State tallies up costs of N. Grid lockout
$13m in unemployment benefits, plus food stamps, MassHealth
STATE HOUSE NEWS SERVICE
THE FOUR-MONTH LOCKOUT by National Grid of more than 1,200 union gas workers has cost the state millions in lost tax revenue and triggered more than $13 million in unemployment benefits, according to a Baker administration analysis conducted at the request of House Speaker Robert DeLeo.
Administration and Finance Secretary Michael Heffernan responded to the Democratic leader last Friday with a breakdown of the costs of state services being accessed by locked-out gas workers and the impact on tax revenues from lower wages and less spending.
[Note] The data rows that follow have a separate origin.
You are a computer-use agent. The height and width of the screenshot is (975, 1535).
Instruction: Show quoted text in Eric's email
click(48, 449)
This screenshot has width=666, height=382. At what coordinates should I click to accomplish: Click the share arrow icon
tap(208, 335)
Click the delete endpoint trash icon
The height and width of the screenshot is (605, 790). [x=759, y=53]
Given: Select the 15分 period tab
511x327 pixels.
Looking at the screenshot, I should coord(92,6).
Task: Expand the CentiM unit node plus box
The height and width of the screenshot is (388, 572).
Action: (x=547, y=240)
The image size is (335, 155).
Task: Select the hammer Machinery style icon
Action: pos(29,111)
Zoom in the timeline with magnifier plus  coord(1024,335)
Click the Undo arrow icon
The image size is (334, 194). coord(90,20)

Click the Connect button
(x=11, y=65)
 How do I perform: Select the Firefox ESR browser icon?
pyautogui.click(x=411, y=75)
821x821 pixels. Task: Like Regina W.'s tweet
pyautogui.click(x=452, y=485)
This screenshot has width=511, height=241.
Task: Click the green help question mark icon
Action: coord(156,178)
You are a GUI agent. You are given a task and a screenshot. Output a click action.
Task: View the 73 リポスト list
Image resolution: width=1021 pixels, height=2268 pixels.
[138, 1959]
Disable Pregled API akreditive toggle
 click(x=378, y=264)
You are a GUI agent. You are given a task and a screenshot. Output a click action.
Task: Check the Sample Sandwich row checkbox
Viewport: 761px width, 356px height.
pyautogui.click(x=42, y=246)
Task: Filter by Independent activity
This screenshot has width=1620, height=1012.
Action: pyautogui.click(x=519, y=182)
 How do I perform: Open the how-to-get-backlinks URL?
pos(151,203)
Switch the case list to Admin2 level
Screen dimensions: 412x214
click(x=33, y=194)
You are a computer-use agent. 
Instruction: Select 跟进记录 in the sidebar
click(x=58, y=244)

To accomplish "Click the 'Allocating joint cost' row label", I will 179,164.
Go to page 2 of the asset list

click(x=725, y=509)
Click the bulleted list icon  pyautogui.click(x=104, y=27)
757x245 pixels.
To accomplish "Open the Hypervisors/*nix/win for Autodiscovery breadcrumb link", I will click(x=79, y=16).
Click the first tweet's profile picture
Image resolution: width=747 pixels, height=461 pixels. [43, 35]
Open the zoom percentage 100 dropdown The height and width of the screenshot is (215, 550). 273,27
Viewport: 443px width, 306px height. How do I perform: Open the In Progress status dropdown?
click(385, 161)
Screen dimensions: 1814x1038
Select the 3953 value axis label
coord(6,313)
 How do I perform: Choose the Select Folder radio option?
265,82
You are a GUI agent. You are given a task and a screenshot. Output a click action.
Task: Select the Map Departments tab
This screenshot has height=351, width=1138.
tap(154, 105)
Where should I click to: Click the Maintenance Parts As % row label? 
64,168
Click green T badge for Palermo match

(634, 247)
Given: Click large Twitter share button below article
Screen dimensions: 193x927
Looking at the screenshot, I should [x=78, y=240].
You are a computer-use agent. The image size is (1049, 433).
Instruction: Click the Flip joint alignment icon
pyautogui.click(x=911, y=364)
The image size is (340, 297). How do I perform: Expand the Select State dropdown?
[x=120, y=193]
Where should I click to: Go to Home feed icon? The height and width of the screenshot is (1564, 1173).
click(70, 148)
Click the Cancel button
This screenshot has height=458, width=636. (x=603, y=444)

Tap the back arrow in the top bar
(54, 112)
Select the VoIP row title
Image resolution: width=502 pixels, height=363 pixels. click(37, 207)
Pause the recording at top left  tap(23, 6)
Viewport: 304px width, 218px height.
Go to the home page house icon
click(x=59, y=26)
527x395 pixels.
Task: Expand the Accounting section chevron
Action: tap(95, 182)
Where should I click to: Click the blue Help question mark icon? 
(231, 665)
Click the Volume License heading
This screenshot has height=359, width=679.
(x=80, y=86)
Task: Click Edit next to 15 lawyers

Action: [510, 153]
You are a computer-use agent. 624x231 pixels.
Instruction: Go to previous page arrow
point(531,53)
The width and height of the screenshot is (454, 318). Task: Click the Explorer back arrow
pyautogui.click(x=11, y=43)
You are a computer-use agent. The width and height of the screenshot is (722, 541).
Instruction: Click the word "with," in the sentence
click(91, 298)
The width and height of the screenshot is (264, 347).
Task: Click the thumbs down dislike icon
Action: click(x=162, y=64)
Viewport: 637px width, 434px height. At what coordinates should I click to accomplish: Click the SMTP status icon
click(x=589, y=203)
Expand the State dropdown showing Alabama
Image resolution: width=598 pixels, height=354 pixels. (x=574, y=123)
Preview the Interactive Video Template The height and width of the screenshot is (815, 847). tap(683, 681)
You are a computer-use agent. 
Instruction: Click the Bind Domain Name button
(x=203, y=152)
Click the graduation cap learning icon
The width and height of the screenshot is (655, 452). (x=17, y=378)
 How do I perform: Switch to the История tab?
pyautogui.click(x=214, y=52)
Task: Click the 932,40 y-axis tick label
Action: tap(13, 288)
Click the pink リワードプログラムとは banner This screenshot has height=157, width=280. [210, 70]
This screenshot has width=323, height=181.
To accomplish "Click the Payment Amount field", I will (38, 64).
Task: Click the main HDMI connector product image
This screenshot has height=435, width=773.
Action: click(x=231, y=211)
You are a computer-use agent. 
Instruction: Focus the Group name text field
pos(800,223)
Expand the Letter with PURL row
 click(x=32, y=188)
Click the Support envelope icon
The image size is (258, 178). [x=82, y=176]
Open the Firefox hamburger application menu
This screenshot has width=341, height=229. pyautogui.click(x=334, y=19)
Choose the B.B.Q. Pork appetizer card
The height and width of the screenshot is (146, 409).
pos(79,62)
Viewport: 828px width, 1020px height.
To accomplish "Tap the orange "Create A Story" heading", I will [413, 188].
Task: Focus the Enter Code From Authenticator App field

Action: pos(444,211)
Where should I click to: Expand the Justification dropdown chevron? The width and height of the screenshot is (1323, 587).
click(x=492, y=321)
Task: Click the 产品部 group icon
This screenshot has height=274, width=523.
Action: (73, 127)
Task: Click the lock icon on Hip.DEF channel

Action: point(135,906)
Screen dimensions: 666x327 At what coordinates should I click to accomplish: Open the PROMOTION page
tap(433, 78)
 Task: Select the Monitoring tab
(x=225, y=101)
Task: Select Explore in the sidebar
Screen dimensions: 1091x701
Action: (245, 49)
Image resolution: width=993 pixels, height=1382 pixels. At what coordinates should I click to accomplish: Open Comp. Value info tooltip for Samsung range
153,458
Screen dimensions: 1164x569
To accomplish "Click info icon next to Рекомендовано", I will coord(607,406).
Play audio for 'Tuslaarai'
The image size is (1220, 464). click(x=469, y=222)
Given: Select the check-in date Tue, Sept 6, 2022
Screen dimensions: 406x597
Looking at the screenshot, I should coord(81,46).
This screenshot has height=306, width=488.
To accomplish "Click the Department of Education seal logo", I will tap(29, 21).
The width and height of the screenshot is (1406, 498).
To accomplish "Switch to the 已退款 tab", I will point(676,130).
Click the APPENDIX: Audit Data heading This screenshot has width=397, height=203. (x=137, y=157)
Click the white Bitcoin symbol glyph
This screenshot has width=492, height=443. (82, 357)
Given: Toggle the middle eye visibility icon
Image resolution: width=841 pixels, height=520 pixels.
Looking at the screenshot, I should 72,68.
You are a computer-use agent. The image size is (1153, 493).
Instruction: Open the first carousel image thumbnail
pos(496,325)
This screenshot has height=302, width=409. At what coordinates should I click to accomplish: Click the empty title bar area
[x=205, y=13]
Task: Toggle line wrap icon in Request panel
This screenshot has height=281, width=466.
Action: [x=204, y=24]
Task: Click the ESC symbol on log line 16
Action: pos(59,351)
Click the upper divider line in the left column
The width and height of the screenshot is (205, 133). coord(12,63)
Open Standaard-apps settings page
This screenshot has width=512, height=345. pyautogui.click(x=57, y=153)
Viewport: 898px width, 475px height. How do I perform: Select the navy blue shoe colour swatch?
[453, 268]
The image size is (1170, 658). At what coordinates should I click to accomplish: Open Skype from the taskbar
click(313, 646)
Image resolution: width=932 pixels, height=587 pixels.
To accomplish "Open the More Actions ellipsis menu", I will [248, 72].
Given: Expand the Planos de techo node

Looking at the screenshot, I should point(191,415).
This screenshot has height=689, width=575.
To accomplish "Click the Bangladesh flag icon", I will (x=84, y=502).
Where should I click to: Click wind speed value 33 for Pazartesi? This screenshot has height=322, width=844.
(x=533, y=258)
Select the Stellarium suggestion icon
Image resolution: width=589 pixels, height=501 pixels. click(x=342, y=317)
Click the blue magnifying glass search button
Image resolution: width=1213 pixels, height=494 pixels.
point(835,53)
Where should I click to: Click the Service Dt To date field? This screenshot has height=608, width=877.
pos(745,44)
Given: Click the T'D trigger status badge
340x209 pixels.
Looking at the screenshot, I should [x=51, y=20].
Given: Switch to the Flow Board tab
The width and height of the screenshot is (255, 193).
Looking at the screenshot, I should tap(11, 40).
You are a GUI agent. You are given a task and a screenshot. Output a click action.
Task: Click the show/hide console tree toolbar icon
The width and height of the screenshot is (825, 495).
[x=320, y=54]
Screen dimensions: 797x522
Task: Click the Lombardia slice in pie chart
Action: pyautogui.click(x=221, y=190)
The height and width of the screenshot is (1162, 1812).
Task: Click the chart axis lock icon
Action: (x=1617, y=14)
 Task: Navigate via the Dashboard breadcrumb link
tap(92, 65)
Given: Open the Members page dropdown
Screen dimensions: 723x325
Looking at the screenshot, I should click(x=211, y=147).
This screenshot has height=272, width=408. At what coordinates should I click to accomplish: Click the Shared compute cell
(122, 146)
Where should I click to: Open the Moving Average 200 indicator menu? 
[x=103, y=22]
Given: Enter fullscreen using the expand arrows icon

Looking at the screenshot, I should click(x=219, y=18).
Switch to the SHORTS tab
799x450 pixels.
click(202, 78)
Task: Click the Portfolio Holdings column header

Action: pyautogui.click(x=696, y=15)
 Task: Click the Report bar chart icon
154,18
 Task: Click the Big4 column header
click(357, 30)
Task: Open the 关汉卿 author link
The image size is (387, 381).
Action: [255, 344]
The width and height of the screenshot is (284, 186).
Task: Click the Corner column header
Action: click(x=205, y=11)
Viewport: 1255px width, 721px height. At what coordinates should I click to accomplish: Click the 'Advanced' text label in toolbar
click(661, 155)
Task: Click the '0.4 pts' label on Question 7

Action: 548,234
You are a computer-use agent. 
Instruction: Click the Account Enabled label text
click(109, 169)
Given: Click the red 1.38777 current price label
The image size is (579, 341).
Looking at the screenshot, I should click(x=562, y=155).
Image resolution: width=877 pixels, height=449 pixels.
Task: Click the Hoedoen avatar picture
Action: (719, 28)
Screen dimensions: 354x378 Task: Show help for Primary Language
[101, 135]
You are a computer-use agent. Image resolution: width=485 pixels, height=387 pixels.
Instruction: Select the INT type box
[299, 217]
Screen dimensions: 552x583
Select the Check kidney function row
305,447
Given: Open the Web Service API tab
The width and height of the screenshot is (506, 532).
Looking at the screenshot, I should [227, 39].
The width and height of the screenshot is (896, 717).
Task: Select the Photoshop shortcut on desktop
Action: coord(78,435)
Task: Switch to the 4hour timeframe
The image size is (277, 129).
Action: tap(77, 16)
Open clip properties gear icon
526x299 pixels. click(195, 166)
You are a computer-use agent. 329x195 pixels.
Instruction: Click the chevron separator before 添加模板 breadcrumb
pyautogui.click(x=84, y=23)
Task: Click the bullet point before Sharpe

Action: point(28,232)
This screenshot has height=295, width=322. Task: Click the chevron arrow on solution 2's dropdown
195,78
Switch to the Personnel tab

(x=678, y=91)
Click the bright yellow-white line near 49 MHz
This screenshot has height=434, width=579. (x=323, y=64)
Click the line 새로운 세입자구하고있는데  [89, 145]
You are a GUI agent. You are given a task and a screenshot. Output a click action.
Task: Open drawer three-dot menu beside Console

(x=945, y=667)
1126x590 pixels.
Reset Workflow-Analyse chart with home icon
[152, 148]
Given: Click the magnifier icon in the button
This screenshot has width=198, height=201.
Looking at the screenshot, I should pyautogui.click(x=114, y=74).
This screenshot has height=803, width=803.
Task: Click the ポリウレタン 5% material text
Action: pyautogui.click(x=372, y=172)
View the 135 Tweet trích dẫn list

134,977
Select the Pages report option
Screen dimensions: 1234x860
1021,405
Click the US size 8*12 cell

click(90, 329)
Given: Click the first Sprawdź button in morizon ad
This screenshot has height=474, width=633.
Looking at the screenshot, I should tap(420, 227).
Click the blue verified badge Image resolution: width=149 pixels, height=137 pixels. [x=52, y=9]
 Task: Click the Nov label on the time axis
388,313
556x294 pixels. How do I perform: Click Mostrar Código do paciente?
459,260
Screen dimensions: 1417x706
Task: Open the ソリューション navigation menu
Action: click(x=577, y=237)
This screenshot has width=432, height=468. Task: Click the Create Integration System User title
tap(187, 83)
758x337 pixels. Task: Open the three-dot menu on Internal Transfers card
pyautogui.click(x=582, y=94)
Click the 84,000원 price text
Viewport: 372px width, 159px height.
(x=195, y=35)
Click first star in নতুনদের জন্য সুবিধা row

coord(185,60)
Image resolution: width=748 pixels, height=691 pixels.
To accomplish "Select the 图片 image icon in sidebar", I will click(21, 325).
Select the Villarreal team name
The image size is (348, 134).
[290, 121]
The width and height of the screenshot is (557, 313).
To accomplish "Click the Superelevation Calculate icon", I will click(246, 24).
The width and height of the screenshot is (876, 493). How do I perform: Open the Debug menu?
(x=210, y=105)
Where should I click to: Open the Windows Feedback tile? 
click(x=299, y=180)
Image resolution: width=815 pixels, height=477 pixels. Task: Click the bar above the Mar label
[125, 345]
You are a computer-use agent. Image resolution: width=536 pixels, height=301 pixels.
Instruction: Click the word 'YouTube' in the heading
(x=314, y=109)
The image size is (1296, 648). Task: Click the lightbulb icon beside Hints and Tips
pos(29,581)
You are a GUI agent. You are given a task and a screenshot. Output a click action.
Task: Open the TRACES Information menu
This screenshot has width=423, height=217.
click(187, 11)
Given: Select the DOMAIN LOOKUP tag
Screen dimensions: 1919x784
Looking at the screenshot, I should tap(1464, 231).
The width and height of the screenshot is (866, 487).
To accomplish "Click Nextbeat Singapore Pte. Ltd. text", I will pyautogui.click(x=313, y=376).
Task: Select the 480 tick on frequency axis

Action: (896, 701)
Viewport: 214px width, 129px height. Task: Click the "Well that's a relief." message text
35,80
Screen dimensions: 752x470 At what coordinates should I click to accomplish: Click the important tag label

The cost analysis, which was requested by DeLeo earlier this month alongside his call on National Grid to end the lockout, was based on the 1,235 National Grid workers who filed for unemployment insurance after the June 25 lockout.
According to the Department of Unemployment Assistance, those union workers received more than $13.3 million in unemployment benefits through the first week of October. That money comes from a trust fund paid through contributions from Bay State employers.
“Thank you for your inquiry regarding the costs to the Commonwealth as a result of the labor dispute between National Grid and United Steel Workers Locals 12003 and 12012,” Heffernan wrote. “As you noted, this is an unfortunate situation and I share your concern.”
Hefferan told the speaker that in addition to the lockout’s impact on the unemployment insurance trust fund, 100 households representing 340 clients were receiving food stamps in October at a cost of $9,000 a month and 200 families, representing 530 individuals, were enrolled in MassHealth this month at a net cost of $70,000 a month.
Another six households with locked out gas workers were signed up for unsubsidized health insurance coverage through the Health Connector, and 28 households were enrolled in subsidized coverage at cost of $4,580 a month.
Last week, the House referred a bill to committee that would force National Grid to restore health benefits to all locked out workers until contract talks are resolved. The bill, filed by Rep. Jim O’Day back in July, was referred to the Telecommunications, Utilities and Energy Committee, and both DeLeo and House chairman Rep. Thomas Golden said there will be a hearing next month.
“These are avoidable costs to the Commonwealth. The Speaker won’t be satisfied until the workers are back on the job,” DeLeo’s spokeswoman Catherine Williams said.
In addition to the safety net program costs, Heffernan said that the Department of Revenue estimates income tax collections have fallen off $1.5 million to $1.8 million since the end of June when the workers’ salaries were cut.
The Department of Revenue analysis did not account for the tax impact of National Grid hiring and paying replacement gas workers during the lockout.
In his Oct. 2 letter to Heffernan, DeLeo also asked the administration to project out the potential cost to the state should the lockout continue into 2019.“These costs will undoubtedly change going forward,” Heffernan said, depending on when the labor dispute ends and whether some workers obtain other sources of income.
Heffernan said his office will work with the House Committee on Ways and Means “to continue to monitor the costs of the labor dispute and welcome any further input or questions you may have.”